• TANTANGAN A
Kembalikan seluruh artikel tentang sektor kehutanan di NTB tanpa mengubah satu kata pun.

──────

Mongabay.co.id

Forum Diskusi Mongabay: Masih Banyak Hambatan, Potensi Perhutanan Sosial di NTB Belum Tergarap Optimal

 

Para pegiat lingkungan di Nusa Tenggara Barat (NTB) resah akan nasib sektor kehutanan NTB dalam empat tahun ke depan. Di era kepemimpinan Gubernur NTB 2018-2024  Zulkieflimansyah, sektor kehutanan tampak dianaktirikan. Hal itu bisa terlihat dalam Rencana Pembangunan Jangka Menengah Daerah (RPJMD) yang baru saja disahkan.

Sejak awal penyusunan RPJMD itu, para pegiat lingkungan sudah mewanti-wanti agar tak menyepelekan persoalan kehutanan. Alasannya, berbagai bencana yang terjadi di NTB dalam lima tahun terakhir, tak lepas dari persoalan sektor ini.

Banjir bandang di Kota Bima dan Kabupaten Bima pada akhir 2016 mengakibatkan kerugian hingga Rp 2 triliun lebih. Belum lagi banjir bandang di Kabupaten Dompu dan Kabupaten Sumbawa yang mengakibatkan kerugian hingga ratusan miliar rupiah. Beranjak ke bencana bajir bandang di Pulau Lombok, lagi-lagi persoalan hutan gundul menjadi penyebabnya.

──────

• TANTANGAN B
Tuliskan kembali entri di bawah, mulai dari baris yang memuat "is (1268, 2011)." dan berakhir pada baris yang memuat "click(x=836, y=39)", dengan kedua baris itu ikut disertakan lengkap dengan permintaannya, dan jangan sertakan baris lain. Ubah skala setiap koordinat dalam jawaban dengan mengalikannya 2,15, lalu bulatkan ke bilangan bulat dengan nilai setengah dibulatkan ke atas.

──────

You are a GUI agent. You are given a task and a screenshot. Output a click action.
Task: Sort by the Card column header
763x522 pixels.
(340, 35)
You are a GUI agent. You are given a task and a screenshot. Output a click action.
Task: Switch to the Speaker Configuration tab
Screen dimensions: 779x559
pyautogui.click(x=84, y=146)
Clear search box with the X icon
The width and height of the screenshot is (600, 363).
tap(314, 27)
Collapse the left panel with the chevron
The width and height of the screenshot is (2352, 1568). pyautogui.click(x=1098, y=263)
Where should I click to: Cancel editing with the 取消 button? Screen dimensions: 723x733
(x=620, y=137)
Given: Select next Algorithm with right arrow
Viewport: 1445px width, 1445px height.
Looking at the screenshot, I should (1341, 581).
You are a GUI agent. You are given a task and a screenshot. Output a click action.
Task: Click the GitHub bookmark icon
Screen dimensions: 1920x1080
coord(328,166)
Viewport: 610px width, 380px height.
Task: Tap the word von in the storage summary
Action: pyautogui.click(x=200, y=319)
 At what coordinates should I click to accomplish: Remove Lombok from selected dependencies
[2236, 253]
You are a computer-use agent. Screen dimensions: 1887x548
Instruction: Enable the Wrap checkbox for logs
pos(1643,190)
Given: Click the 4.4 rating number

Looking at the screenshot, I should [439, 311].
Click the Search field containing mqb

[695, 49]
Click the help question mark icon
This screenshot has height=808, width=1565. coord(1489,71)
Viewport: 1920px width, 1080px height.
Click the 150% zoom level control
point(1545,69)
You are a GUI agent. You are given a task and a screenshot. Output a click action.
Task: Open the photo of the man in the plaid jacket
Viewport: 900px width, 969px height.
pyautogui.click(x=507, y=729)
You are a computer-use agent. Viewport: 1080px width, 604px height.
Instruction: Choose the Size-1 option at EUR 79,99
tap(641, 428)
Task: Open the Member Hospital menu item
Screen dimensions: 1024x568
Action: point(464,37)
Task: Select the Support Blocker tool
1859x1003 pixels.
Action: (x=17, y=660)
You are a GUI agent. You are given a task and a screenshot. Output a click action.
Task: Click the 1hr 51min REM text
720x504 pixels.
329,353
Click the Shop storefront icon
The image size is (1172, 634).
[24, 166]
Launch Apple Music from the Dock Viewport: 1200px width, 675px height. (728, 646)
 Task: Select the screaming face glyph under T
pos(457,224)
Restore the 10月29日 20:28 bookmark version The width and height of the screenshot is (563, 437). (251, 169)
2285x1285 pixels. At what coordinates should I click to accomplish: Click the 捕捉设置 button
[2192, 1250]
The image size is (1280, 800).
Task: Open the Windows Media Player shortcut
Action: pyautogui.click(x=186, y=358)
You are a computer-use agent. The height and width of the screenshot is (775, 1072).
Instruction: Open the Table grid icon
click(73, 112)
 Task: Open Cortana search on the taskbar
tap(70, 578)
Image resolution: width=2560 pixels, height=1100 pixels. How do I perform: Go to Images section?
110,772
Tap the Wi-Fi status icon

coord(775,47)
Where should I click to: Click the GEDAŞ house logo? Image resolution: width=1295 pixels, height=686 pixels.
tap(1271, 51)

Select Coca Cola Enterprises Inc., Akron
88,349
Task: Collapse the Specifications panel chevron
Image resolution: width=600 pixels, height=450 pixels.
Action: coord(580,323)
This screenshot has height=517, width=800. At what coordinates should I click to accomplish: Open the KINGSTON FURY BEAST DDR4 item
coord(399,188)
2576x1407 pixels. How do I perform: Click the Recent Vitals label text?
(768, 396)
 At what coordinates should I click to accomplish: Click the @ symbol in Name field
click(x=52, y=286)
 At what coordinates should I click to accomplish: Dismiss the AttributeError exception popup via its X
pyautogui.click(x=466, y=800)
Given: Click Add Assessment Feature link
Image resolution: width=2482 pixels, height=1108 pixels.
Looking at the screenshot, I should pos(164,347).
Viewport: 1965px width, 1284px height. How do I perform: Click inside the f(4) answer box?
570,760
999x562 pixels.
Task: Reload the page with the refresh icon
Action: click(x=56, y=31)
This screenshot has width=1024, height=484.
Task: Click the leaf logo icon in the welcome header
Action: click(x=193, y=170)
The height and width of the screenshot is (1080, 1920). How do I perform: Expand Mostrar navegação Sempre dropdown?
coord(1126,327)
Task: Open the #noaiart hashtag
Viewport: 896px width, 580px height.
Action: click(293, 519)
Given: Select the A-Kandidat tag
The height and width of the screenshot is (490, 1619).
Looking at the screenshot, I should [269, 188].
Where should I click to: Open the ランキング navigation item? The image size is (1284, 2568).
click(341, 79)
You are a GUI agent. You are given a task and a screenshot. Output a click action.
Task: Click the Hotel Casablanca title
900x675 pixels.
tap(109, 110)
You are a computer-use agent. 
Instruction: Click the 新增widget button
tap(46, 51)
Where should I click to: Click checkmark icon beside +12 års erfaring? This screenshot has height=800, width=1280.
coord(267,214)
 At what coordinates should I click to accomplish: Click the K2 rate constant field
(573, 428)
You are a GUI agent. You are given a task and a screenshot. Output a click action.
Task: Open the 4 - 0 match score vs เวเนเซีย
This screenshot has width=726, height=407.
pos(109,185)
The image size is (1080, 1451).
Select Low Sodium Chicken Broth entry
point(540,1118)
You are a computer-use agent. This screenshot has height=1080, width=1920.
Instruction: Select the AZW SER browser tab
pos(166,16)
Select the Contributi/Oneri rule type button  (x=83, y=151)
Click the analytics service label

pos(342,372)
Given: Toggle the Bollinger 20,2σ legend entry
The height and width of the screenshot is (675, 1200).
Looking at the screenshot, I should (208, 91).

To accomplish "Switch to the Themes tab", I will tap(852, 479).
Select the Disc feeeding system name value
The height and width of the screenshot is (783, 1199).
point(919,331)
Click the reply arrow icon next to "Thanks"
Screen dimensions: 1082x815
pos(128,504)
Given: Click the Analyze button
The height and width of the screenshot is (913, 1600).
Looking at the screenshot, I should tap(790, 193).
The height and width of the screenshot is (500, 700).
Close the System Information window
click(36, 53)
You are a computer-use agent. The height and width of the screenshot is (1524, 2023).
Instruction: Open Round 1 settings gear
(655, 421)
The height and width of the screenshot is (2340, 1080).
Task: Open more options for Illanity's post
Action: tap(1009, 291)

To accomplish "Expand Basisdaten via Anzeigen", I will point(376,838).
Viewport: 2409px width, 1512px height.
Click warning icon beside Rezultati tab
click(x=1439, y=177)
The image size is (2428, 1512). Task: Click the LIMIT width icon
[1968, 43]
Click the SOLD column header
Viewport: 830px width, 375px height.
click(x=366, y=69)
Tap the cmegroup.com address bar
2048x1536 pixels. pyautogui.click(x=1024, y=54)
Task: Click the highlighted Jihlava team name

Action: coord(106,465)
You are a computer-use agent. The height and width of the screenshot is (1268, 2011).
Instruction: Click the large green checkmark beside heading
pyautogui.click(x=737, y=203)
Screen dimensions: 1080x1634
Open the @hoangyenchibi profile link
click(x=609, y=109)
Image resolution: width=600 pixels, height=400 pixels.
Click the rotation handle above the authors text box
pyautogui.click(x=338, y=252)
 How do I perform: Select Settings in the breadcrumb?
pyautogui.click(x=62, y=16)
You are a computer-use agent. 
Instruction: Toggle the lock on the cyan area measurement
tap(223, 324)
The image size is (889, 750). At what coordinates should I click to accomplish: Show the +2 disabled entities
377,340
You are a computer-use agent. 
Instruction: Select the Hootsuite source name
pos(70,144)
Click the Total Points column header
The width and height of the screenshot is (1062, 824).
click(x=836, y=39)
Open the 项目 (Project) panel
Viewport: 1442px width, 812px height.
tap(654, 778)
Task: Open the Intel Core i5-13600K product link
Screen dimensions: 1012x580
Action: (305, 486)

──────

• JAWABAN A
Mongabay.co.id

Forum Diskusi Mongabay: Masih Banyak Hambatan, Potensi Perhutanan Sosial di NTB Belum Tergarap Optimal

 

Para pegiat lingkungan di Nusa Tenggara Barat (NTB) resah akan nasib sektor kehutanan NTB dalam empat tahun ke depan. Di era kepemimpinan Gubernur NTB 2018-2024  Zulkieflimansyah, sektor kehutanan tampak dianaktirikan. Hal itu bisa terlihat dalam Rencana Pembangunan Jangka Menengah Daerah (RPJMD) yang baru saja disahkan.

Sejak awal penyusunan RPJMD itu, para pegiat lingkungan sudah mewanti-wanti agar tak menyepelekan persoalan kehutanan. Alasannya, berbagai bencana yang terjadi di NTB dalam lima tahun terakhir, tak lepas dari persoalan sektor ini.

Banjir bandang di Kota Bima dan Kabupaten Bima pada akhir 2016 mengakibatkan kerugian hingga Rp 2 triliun lebih. Belum lagi banjir bandang di Kabupaten Dompu dan Kabupaten Sumbawa yang mengakibatkan kerugian hingga ratusan miliar rupiah. Beranjak ke bencana bajir bandang di Pulau Lombok, lagi-lagi persoalan hutan gundul menjadi penyebabnya.

• JAWABAN B
You are a computer-use agent. The height and width of the screenshot is (1268, 2011).
Instruction: Click the large green checkmark beside heading
pyautogui.click(x=1585, y=436)
Screen dimensions: 1080x1634
Open the @hoangyenchibi profile link
click(x=1309, y=234)
Image resolution: width=600 pixels, height=400 pixels.
Click the rotation handle above the authors text box
pyautogui.click(x=727, y=542)
 How do I perform: Select Settings in the breadcrumb?
pyautogui.click(x=133, y=34)
You are a computer-use agent. 
Instruction: Toggle the lock on the cyan area measurement
tap(479, 697)
The image size is (889, 750). At what coordinates should I click to accomplish: Show the +2 disabled entities
811,731
You are a computer-use agent. 
Instruction: Select the Hootsuite source name
pos(151,310)
Click the Total Points column header
The width and height of the screenshot is (1062, 824).
click(x=1797, y=84)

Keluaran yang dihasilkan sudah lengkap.